Covid Music: Under Pressure

Song Title, Performer

VITAL INFO: DETAILS:
Writer: Roger Taylor, Freddie Mercury, John Deacon, David Bowie, Brian May
Recorded: July 1981
Released: October 26, 1981
Album: Originally a single, later released on Queen’s Hot Space (1982)
Producer: Queen / David Bowie
Sales/Chart:
Additional Musicians: Queen / David Bowie

What This Song Means To Me:

This song is 100% nostalgia. It’s like it throws me in a DeLorean and it’s the 1980s again.

I first heard Under Pressure when I was watching Live Aid in 1985. It was the middle of summer and was THE EVENT not to miss. I remember popping from house to house of friends to see different moments during the show, taping the whole thing on a couple of cassette tapes. I still have them. Cherished possessions that will survive any cleaning purge we impose on ourselves as we age.

To be honest, I didn’t really know much about Queen, but I sure as hell knew David Bowie and when he jumped on the stage, I just about peed myself (man-crush publicly acknowledged).

Live Aid was a magical event, premised on a horrible song, but ultimately very good intensions: use our celebrity and wealth to generate awareness of the issue and, more importantly, funds.

Live Aid came together as a response to the unprecedented level of starvation that existed in Ethiopia and other parts of Africa. If there’s one holiday song I don’t enjoy, it’s the stupendously patronizing ‘Do They Know It’s Christmas‘ by Bob Geldof that formed the backbone of the call to action in Africa.

It spurred on the American and the Canadian responses, with We Are The World and Tears Are Not Enough, respectively. Canada’s was and still is – by a longshot – the best of the three.

A few years later, when I was studying for various courses at Carleton University and Under Pressure came on the radio. I can picture the scene: I was in my brother’s room that had been converted to an office that my father first used and then I started using when he moved his office to the basement.

I think the song came in on my basic little clock radio while I was listening to the local rock station, Chez 106. To be honest, I had forgotten about the tune but then got totally immersed in the situation to the point where air banding superceded the need to study.

The year was 1988.

Fast forward to 1997: Under Pressure shows up as a key moment in the movie Gross Pointe Blank with John Cusack. I hadn’t started dating Lisa yet (that was still a couple of years around the corner), but when I met her and we saw the movie together, I can only see the little baby that Cusack holds during the dance as our own boy. It was a moment of clarity for him and it’s an incredible scene shoved into the mayhem of assassins, criminals and other disturbing activity.

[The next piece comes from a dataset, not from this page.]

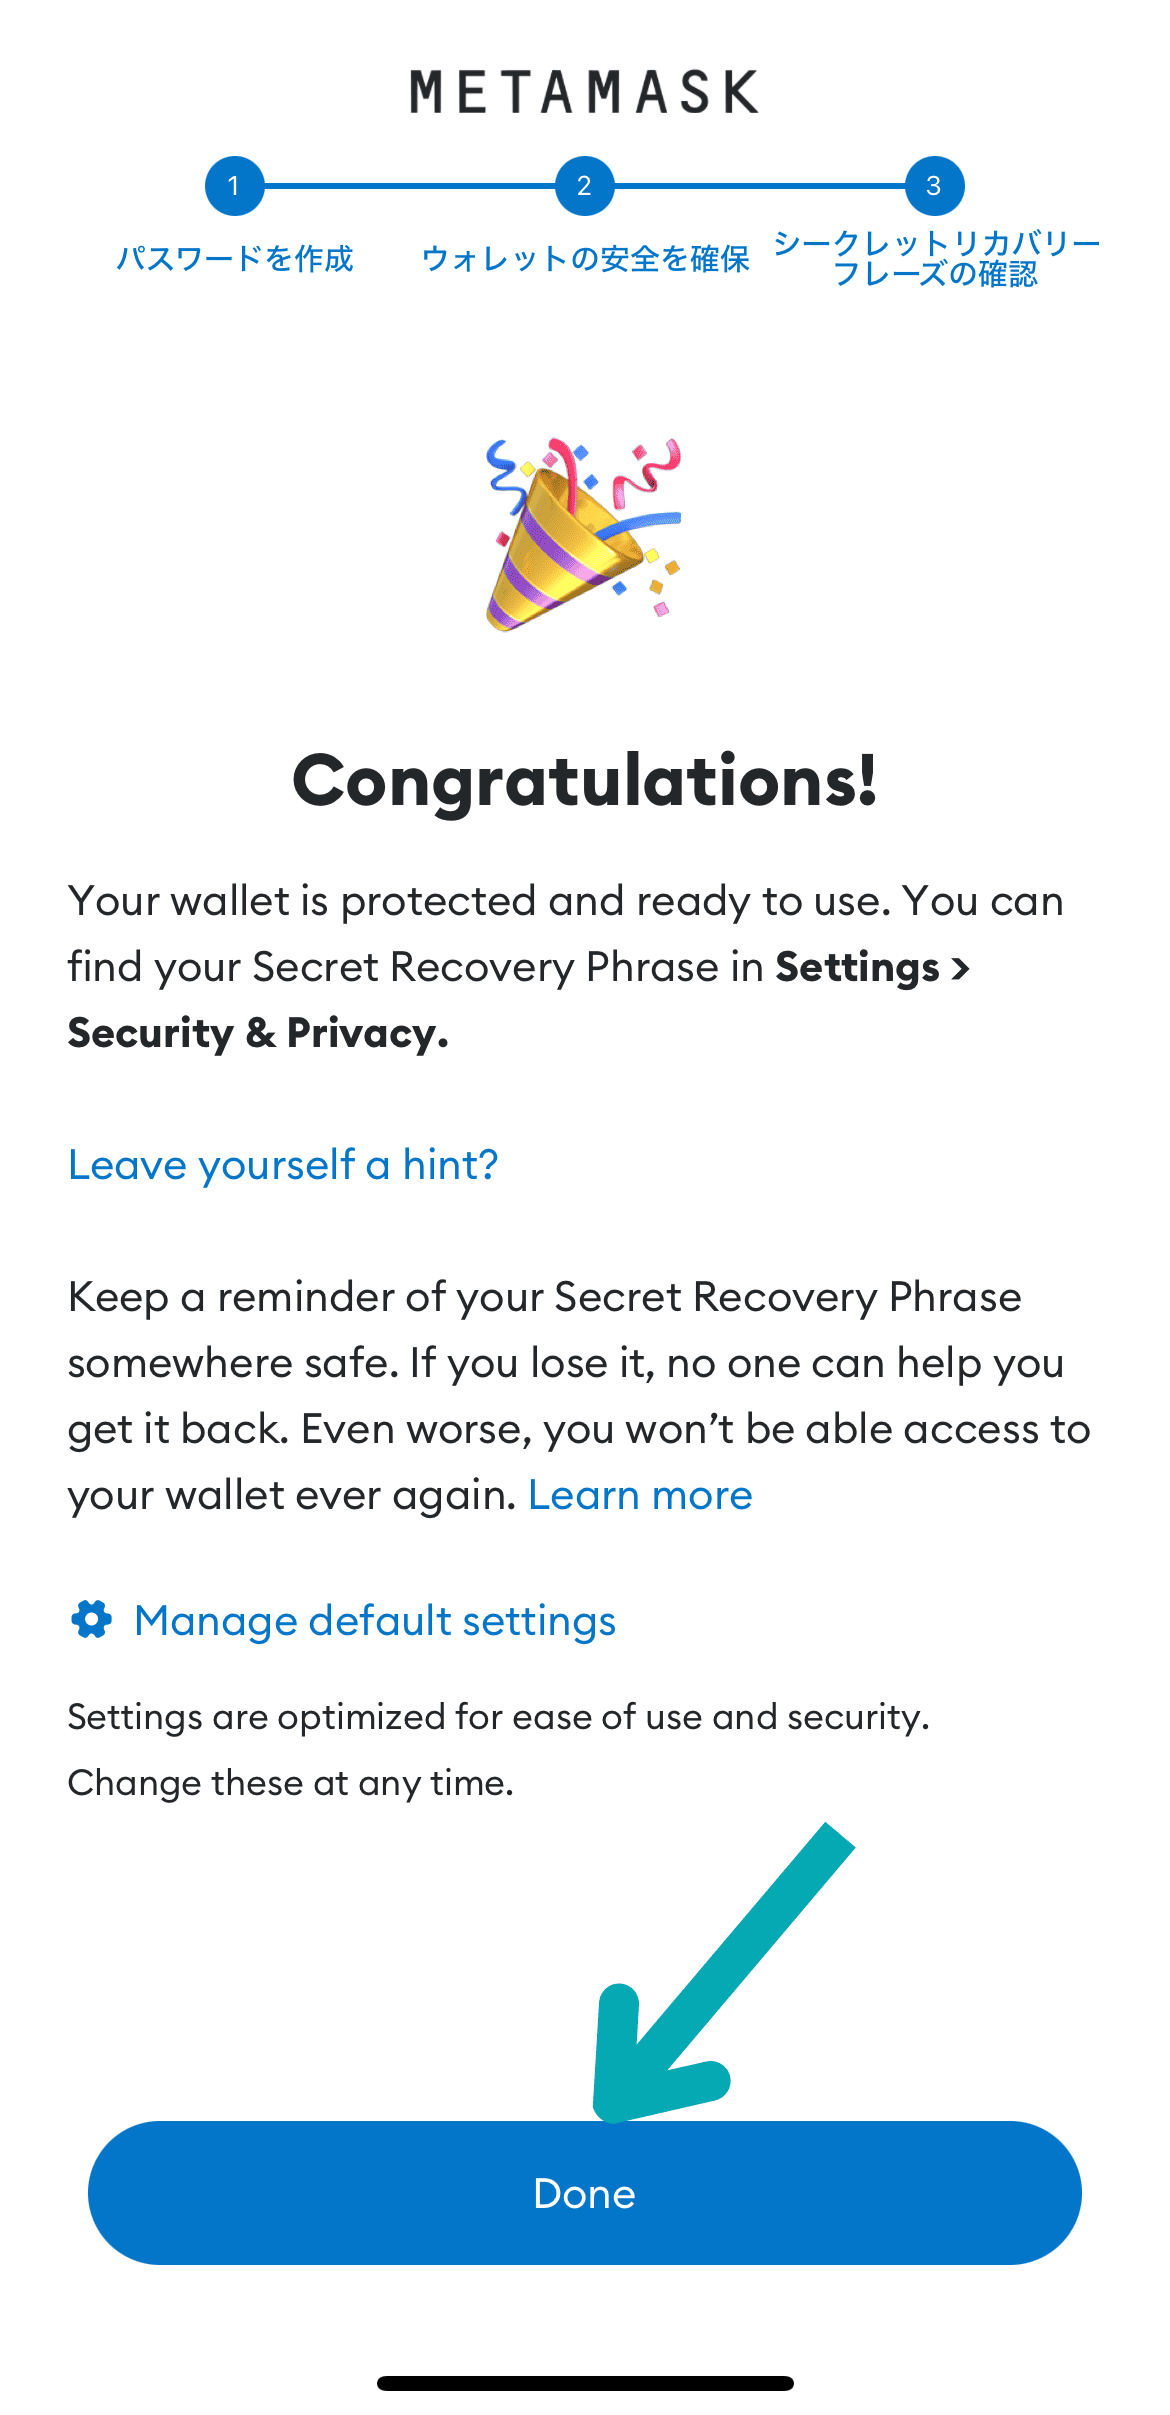Click the progress line between steps 2 and 3
This screenshot has width=1170, height=2415.
[759, 186]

It’s a strange thing, right? We pack incredible nostalgia into a movie that uses the extreme to remind us that we reap what we sow. I’d love to get a psychologist or sociologist to comment on that and reassure me that there’s nothing wrong with allowing Grosse Point Blank to tug at my heart strings.

Covid Context:

You can’t ignore the fun that Jimmy Fallon, The Roots band and Brendan Urie singing their own self-isolation version of this classic. It made my day!

 

Additional Context:

I did a little digging on Under Pressure and apparently there was a lot of tension between Bowie and Mercury.

“Freddie and David locked horns, without a doubt,” Queen guitarist Brian May told MOJO magazine in 2017. “But that’s when the sparks fly and that’s why it turned out so great.”

When they got together at their respective homes just outside Montreux, Switzerland (like everyone does, right?) they started noodling about and it was the bass player John Deacon’s ‘hook’ with the intro that got everyone stewing on a possible song together, especially David Bowie.

Another version goes like this:

They took a break for dinner at a local restaurant, where they put back a number of bottles of the local wine, and went back to the studio, where May added a guitar riff to the bass line. “It really rocked,” May wrote. “Born completely spontaneously, it was fresh as a daisy.”

It was late, and a couple of the band members wanted to call it a night, but Bowie said no, insisting that they stay and lay down vocal tracks. In Is This the Real Life? The Untold Story of Queen, Mark Blake writes that a German producer at Mountain Studios at the time said the nearly 24-hour session was fueled by “so much blow.” Each singer went into the vocal booth and sang whatever came into their heads, without listening to each other. That’s where Mercury’s wordless scat that opens the song came from, as well as Bowie uttering the words “Pressure pushing down on me.”

And there are other versions. All I care is that they birthed a wicked tune for the world to enjoy, especially these days.